1. Why do companies struggle with OKRs when so many success stories exist?

Because most organizations jump into OKRs without laying the proper foundation. The mechanics can be fixed with training, but the deeper issues come from unclear expectations, weak leadership commitment, and lack of preparation.

2. Is there really a learning curve with OKRs?

Yes. OKRs are a transformational management framework, not a KPI upgrade. Most companies need 6–12 months to get comfortable, and many work with an OKR coach for up to 2 years.

3. Why is CEO commitment so critical?

OKRs are about alignment, and alignment only works when the CEO is fully engaged. The CEO sets the rhythm, reinforces priorities, and ensures all departments move in the same direction. Without this, OKRs rarely take root.

4. Do we need Mission and Vision before writing OKRs?

Absolutely. Running a business is complex and confounding — the Mission Statement gives perspective and context, acting as a single starting point that helps align teams and keep the company moving in the right direction.

5. Why involve an external OKR coach?

An external coach brings experience from multiple implementations and helps you avoid common pitfalls. They accelerate learning, guide managers, and ensure OKRs are set up correctly from day one.
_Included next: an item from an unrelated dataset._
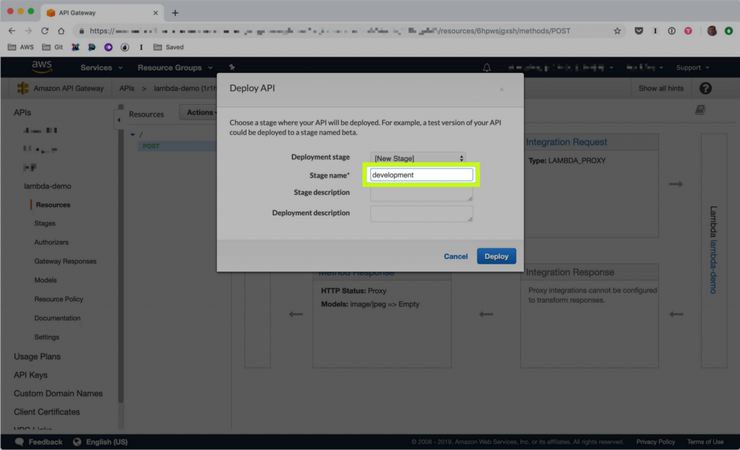Expand the Resource Groups menu
This screenshot has width=740, height=450.
coord(174,68)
6. What is the role of an internal OKR Master?

This person becomes the internal owner of OKR quality and consistency. They work closely with the external coach, learn the framework deeply, and ensure OKRs continue to improve after the coach leaves.

7. Should we roll out OKRs company‑wide immediately?

No. The best approach is to start with managers who are open to OKRs. Early wins demonstrate the value of the framework and encourage other teams to adopt OKRs naturally, with far less resistance.

8. Should we expect OKRs to work perfectly the first time

No. OKRs are iterative. You’ll adjust, refine, and learn through each cycle. What matters is consistent improvement and building momentum over time.